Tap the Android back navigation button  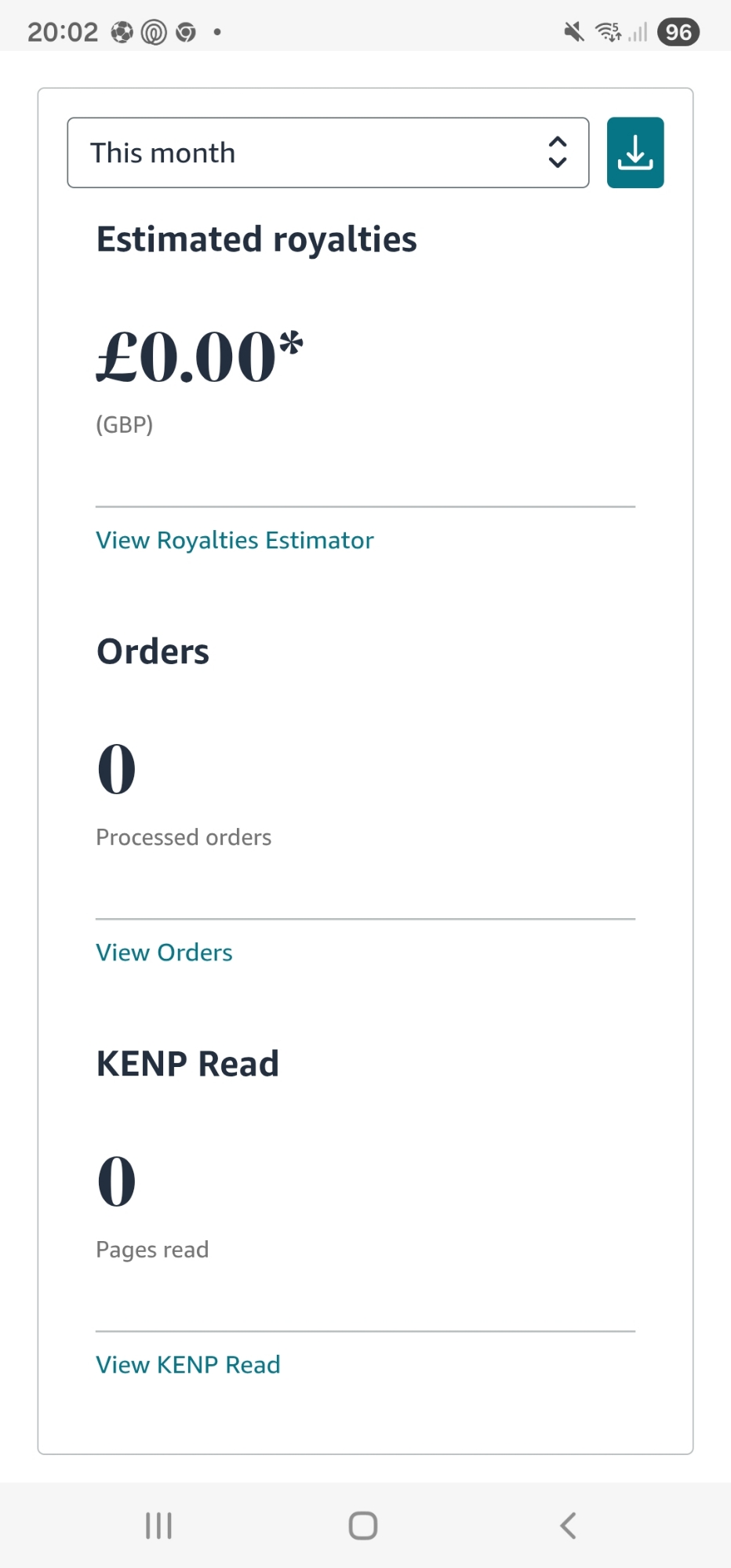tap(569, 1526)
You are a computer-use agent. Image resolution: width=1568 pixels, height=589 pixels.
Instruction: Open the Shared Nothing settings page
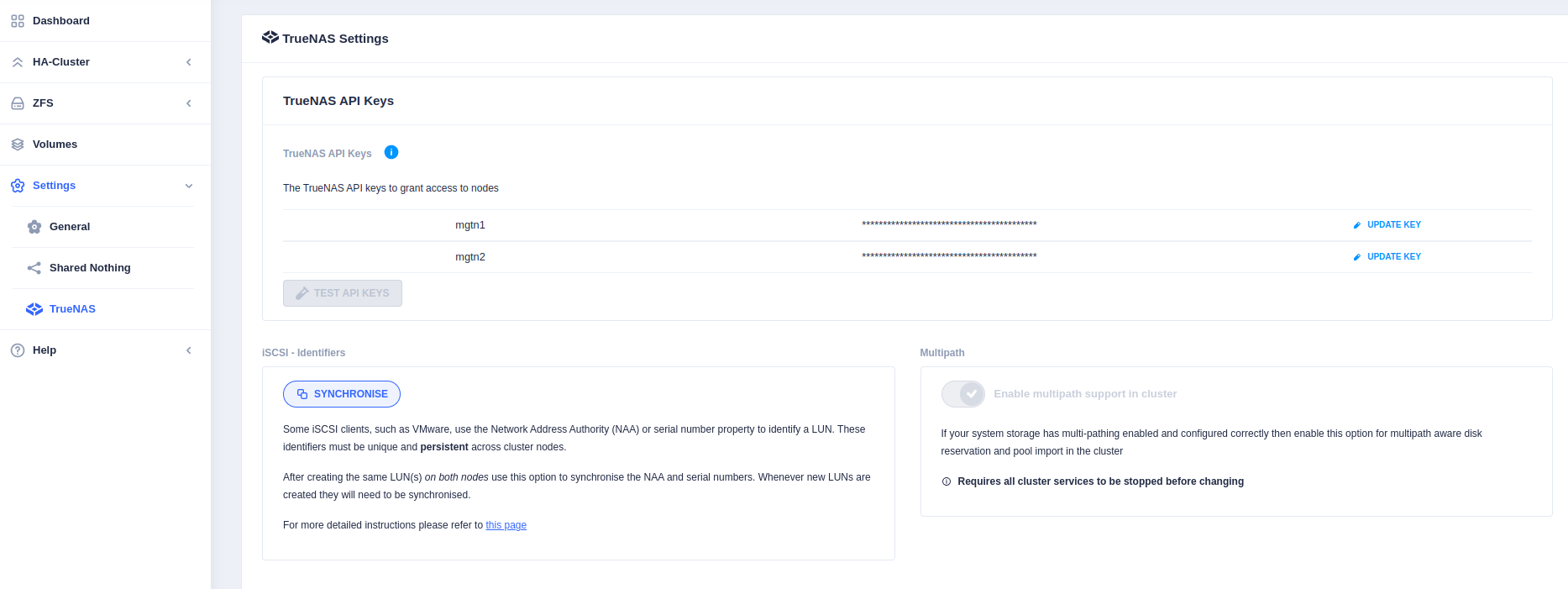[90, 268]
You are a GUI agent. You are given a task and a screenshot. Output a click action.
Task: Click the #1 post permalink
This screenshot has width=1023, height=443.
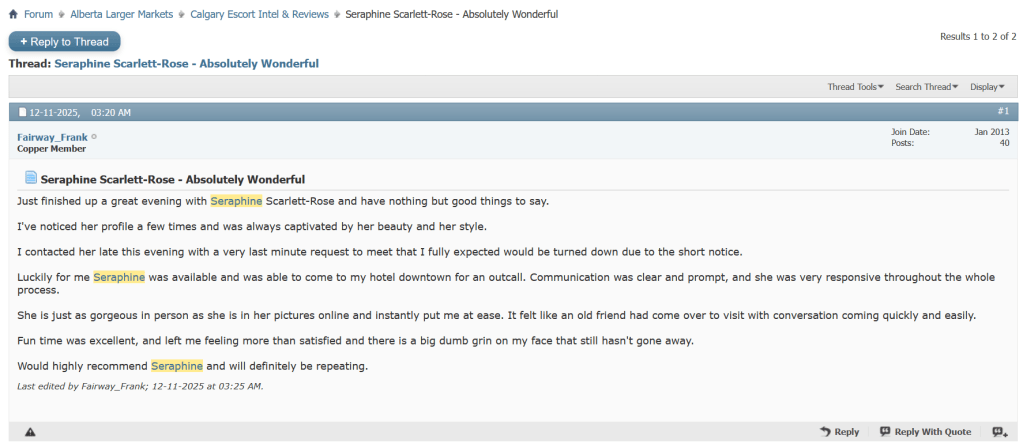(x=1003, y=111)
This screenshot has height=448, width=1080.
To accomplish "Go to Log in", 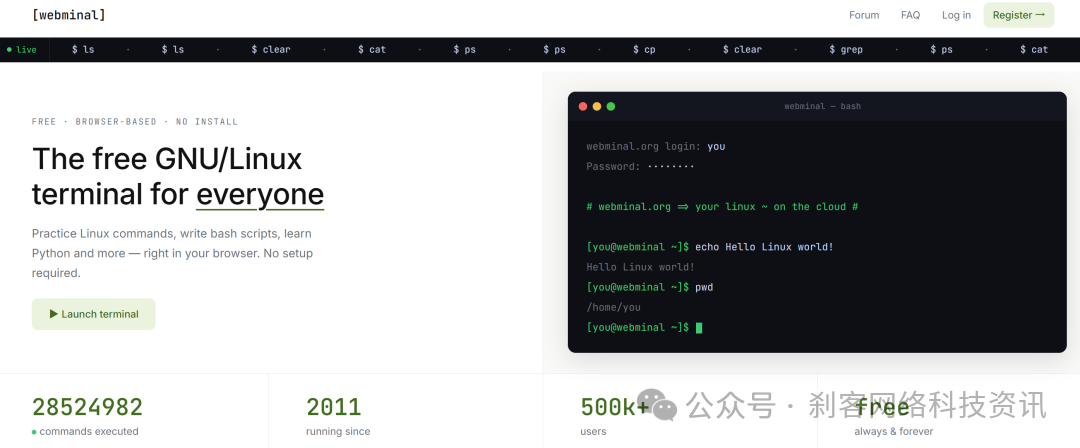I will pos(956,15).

- - -

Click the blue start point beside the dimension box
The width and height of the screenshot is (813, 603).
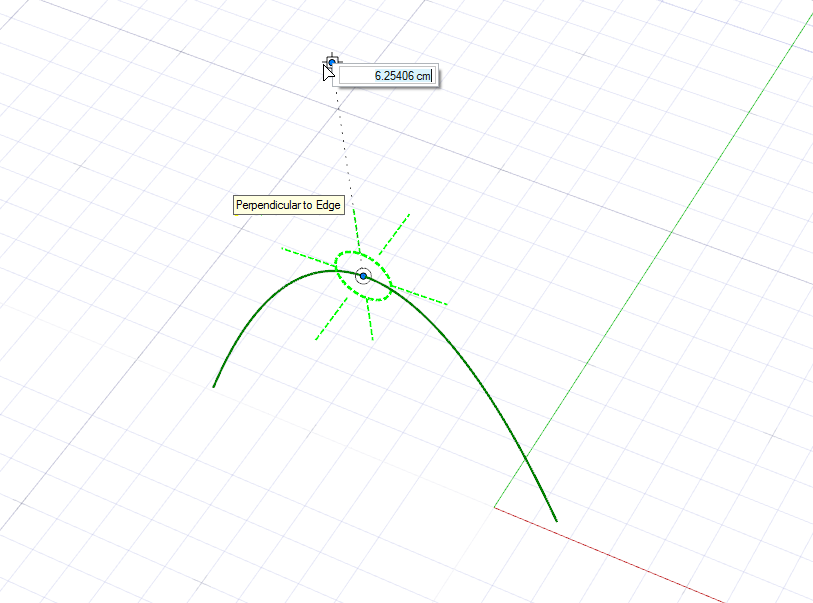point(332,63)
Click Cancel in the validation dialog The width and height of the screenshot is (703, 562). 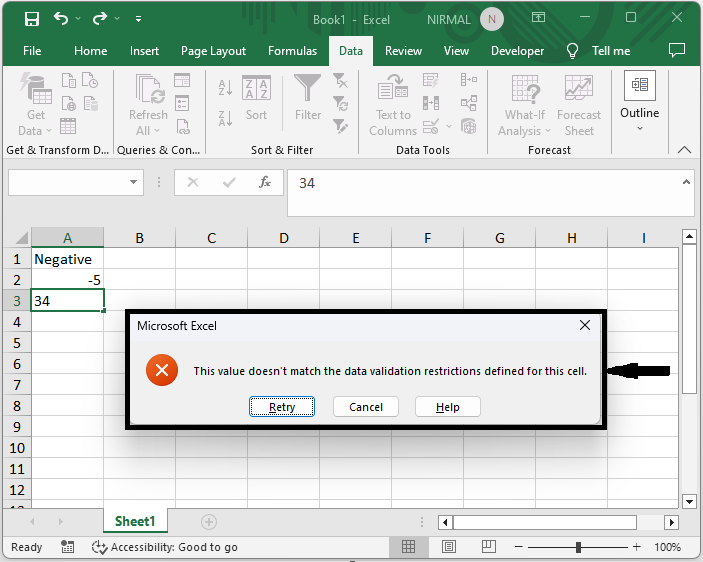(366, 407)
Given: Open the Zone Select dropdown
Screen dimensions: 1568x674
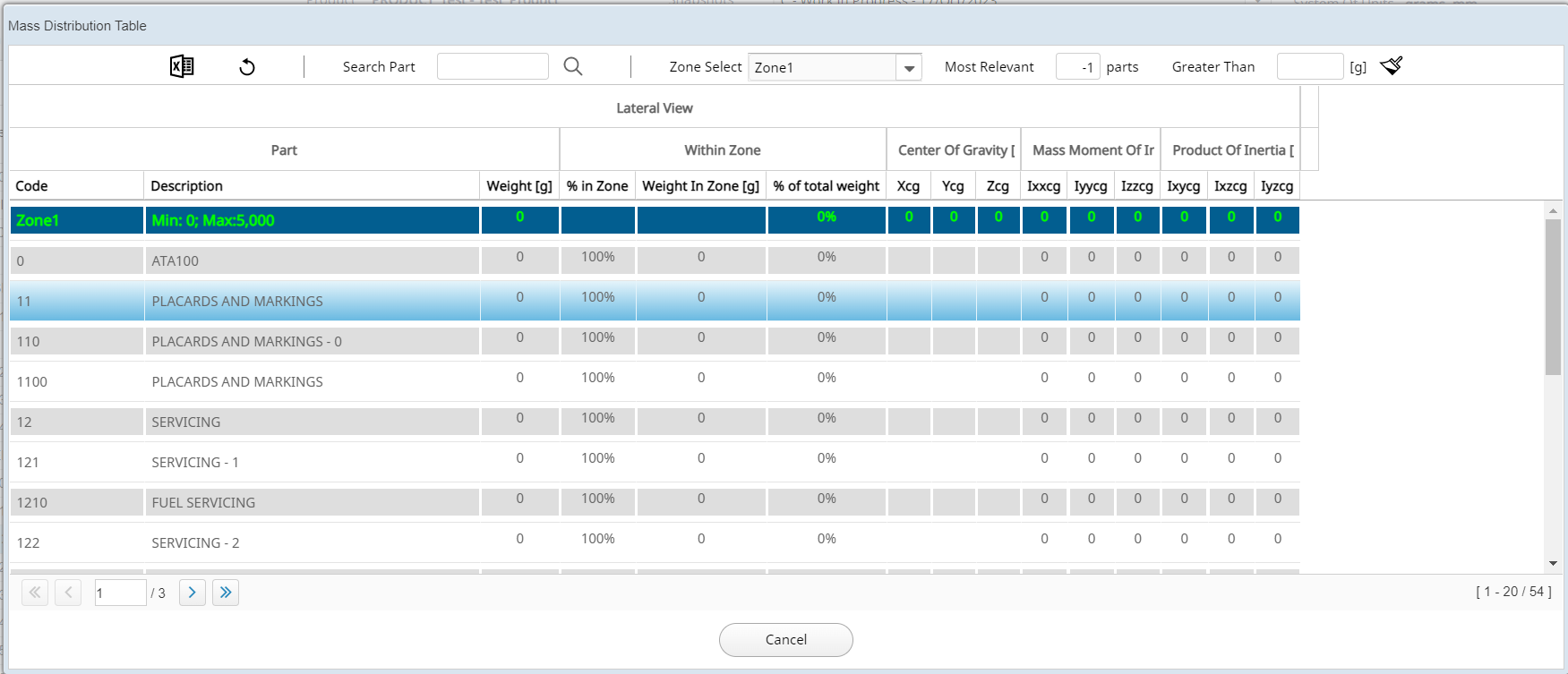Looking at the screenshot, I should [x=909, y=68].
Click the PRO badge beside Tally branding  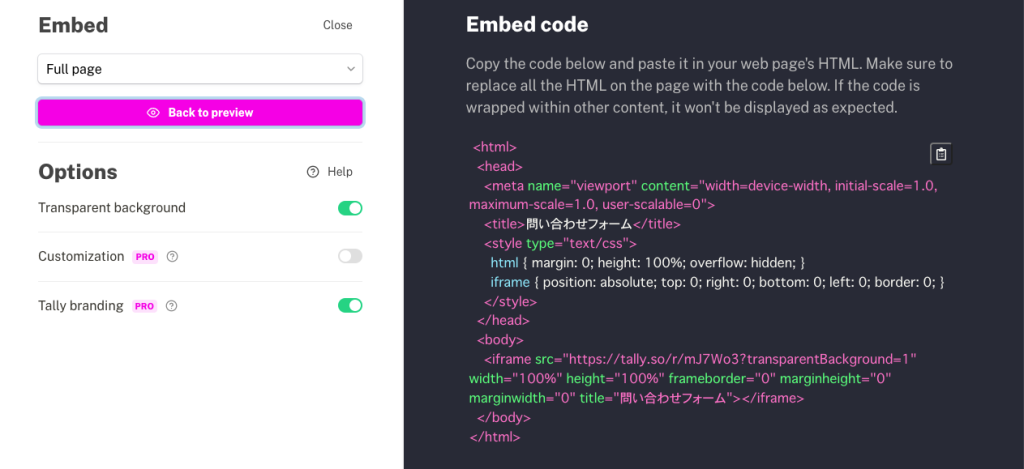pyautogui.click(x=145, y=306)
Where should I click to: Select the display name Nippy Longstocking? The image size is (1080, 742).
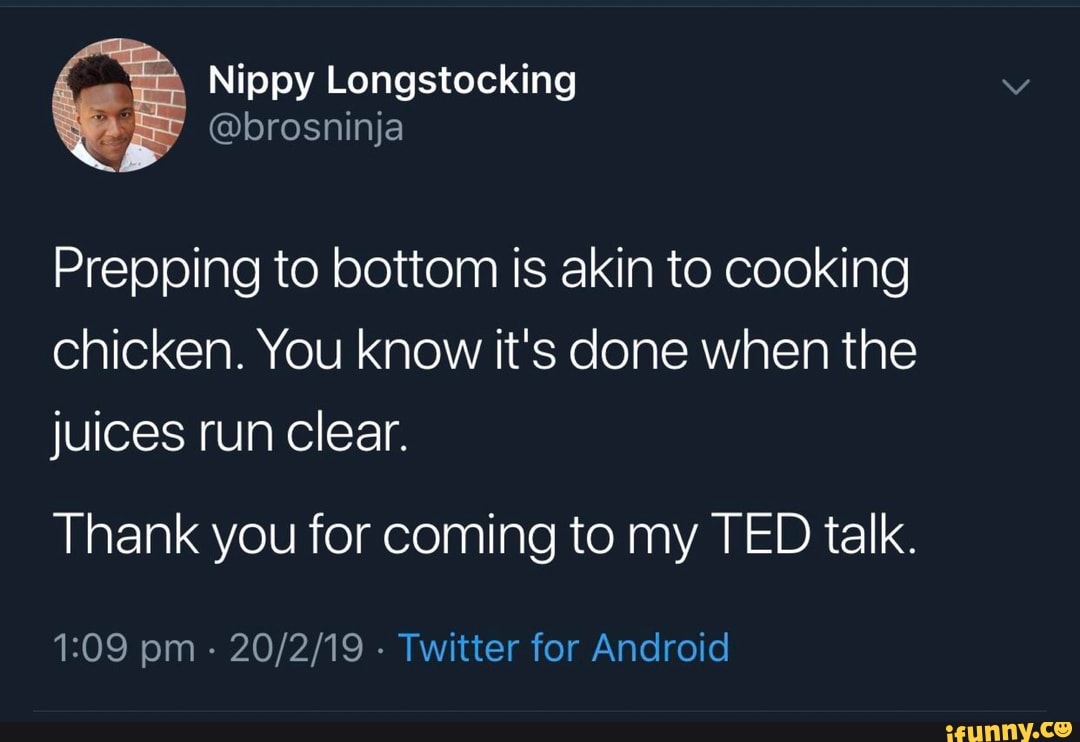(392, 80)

- - -

**PROBLEM DESCRIPTION**: Pick each line holding "agent" out of the entries above and return it.

**EXERCISE RESPONSE**:
You are a computer-use agent. Image resolution: width=1568 pixels, height=589 pixels.
You are a GUI agent. You are given a task and a screenshot. Output a click action.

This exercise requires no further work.